The Five Layers of Incident Response (Part 2)

Lessons from the field in structuring a modern, code-driven, and data-centric IR program.

and

Jun 11, 2024

Welcome to Detection at Scale, a weekly newsletter for SecOps practitioners covering detection engineering, cloud infrastructure, the latest vulns/breaches, and more.

This week, we continue a three-part series about the Layers of Code-Driven Incident Response, co-authored with Jeff Bollinger, Director of Detection Engineering and Incident Response at LinkedIn. In Part 1, we covered the Playbook, Data, and Presentation layers:

The Five Layers of Incident Response (Part 1)

Jack Naglieri and Jeff Bollinger

May 21

Read full story

In part one, we covered the Playbook, Data, and Presentation layers, representing the preparation and monitoring phases of the Incident Response (IR) lifecycle. Playbooks map the crucial threats to your organization, data is gathered to satisfy those playbooks, and visual cues help you understand the activity.

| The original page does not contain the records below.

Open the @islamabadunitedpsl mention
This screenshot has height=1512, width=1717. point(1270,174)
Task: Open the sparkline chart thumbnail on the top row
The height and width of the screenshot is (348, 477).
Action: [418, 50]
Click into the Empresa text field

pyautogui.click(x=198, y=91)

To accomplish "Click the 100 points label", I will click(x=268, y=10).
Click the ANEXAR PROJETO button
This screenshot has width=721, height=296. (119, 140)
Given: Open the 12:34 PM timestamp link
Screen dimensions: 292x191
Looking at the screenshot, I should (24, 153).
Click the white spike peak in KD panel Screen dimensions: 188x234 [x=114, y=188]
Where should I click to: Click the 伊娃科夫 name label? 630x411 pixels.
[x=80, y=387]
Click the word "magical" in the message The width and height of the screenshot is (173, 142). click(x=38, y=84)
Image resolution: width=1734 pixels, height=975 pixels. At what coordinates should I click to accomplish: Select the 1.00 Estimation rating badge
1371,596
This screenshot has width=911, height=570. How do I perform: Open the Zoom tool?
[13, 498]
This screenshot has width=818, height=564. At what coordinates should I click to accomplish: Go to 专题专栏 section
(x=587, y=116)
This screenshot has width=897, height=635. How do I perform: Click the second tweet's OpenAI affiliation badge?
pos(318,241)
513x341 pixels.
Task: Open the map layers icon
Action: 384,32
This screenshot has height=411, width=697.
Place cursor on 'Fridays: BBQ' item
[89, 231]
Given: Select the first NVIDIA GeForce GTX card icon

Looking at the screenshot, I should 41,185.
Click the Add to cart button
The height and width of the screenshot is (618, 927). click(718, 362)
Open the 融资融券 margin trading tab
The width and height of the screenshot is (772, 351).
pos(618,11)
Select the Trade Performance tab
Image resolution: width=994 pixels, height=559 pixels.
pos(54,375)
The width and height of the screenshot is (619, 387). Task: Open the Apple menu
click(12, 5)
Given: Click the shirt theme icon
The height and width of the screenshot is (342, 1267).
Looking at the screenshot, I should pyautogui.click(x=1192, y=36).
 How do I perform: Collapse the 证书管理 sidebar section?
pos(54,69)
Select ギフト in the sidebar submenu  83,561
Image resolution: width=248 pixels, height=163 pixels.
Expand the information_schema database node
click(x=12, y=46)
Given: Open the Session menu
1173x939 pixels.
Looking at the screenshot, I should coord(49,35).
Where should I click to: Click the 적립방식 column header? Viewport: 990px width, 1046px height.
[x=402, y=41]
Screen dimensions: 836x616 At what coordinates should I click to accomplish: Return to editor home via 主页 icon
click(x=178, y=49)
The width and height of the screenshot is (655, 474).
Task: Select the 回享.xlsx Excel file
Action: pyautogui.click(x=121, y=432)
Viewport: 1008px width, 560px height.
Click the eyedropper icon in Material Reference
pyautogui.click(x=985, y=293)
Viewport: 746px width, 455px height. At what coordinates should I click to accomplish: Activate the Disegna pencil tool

In part two, we’ll examine the remaining two steps of the Five Layers of Incident Response: Case Tracking and Remediation. These complete the Incident Response (IR) lifecycle and represent the response-oriented steps to act and decide if alerts turn into incidents.

How can we effectively track our confirmed cases for the best coordination? How do we make sure we effectively learn from the past? How well are we performing, what insights can we discover, and what is our impact on security? What is the plan to move fast on containment while not breaking things in production? These are the topics for part two of this series.

Case Tracking Layer

Case tracking involves evidence gathering and organizing all the pertinent information about an incident. This includes response coordination, timeline creation, artifact collection, and reported observations by the responders. A case is an easily parsable repository of evidence and outcomes about an incident.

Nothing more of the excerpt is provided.